The show’s non-South Asian and non-white characters don’t even get the microaggressions; for them, racism is a historical artifact. I was touched by Paxton’s storyline of connecting with his grandfather and learning about his Japanese family’s history of internment in the U.S. for a school project. But, Paxton also doesn’t have to navigate racism in the day-to-day. There are a couple of passing references to the erasure of his biracial identity, but the larger story about people failing to see his interiority is that his family and friends assume he’s not studious. Once again, the show is side-stepping race.

The only time the topic of anti-Blackness is skirted is when Fabiola’s mother shares that she and Fabiola’s father were the first queen and king of color of their high school dance. While I appreciated that this became the impetus for Fabiola and Eve nominating themselves to be the high school’s royal couple at this year’s dance, I was also disturbed by the implication that racism against Black and Latinx people is squarely a thing of the past. And, this is yet another instance where the interplay between racial and queer identities within queer community and culture is completely white washed.

I don’t believe that every story about people of color has to be about our traumas. If Never Have I Ever wanted to center positive stories about people of color, I could understand that. In some ways, it pulls this off most successfully with Nalini’s storyline, which was one of my favorites in season two. The show glosses over many things, like the anti-Blackness that is persistent in far too many Indian communities and Nirmala’s easy acceptance of Nalini dating (and dating a non-Indian man at that), but we also get the rare joy of seeing two non-white characters of different backgrounds connect with each other over their shared experiences and not be bogged down by racism. (Arguably, though, Dr. Jackson’s Black identity is also nonexistent.)

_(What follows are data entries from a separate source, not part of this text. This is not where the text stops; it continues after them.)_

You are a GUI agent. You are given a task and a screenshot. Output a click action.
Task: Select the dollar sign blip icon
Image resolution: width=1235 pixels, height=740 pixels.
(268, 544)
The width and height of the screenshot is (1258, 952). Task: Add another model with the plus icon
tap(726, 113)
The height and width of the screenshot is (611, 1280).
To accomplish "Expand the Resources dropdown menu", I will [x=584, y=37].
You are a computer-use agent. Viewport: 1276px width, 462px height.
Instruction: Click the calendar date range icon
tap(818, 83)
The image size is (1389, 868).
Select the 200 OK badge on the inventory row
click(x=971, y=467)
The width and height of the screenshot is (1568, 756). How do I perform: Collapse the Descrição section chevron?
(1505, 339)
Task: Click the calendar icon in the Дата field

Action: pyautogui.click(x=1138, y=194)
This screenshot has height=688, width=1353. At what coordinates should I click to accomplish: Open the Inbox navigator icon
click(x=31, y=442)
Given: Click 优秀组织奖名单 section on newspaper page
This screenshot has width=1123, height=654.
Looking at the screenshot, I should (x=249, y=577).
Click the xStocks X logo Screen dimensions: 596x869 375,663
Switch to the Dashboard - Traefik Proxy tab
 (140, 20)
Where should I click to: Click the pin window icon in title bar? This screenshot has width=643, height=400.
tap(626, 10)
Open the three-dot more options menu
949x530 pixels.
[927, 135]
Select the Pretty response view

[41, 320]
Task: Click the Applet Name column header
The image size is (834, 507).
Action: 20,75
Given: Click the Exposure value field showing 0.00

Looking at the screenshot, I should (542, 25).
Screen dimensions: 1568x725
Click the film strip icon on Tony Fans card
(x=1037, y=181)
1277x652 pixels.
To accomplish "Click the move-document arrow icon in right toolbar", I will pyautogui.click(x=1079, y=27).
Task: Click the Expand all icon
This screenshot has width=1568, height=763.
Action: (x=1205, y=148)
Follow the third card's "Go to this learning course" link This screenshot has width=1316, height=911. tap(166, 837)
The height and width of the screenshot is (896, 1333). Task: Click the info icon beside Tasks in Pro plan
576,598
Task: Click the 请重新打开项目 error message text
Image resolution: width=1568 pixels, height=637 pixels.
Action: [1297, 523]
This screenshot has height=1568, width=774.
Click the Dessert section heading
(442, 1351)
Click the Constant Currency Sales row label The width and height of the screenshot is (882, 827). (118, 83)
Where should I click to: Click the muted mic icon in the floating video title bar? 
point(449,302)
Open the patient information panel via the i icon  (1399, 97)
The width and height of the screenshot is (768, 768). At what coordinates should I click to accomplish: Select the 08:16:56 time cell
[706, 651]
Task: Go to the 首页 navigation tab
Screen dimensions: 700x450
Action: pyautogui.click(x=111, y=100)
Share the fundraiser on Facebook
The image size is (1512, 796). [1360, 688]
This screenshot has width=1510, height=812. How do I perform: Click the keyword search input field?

But in so many of the other plot lines, Never Have I Ever walks right up to the line of racism and then makes the story about something else. It makes for an unsettling viewing experience as a person of color. All of these characters of color are trying to find their place and come into their identities in ways that really deeply resonate with me. And then that connection slips away because, in the real world, these struggles would be very clearly related to the characters’ racial identities, but the show insists that what’s happening is really not about race — a claim countless white people have made in my life. I do recognize the feat of representation that NHIE is pulling off, but it’s hard to watch a show that’s so much about race — that clearly wants to engage with racism — repeatedly undermine the reality of structural racism, instead.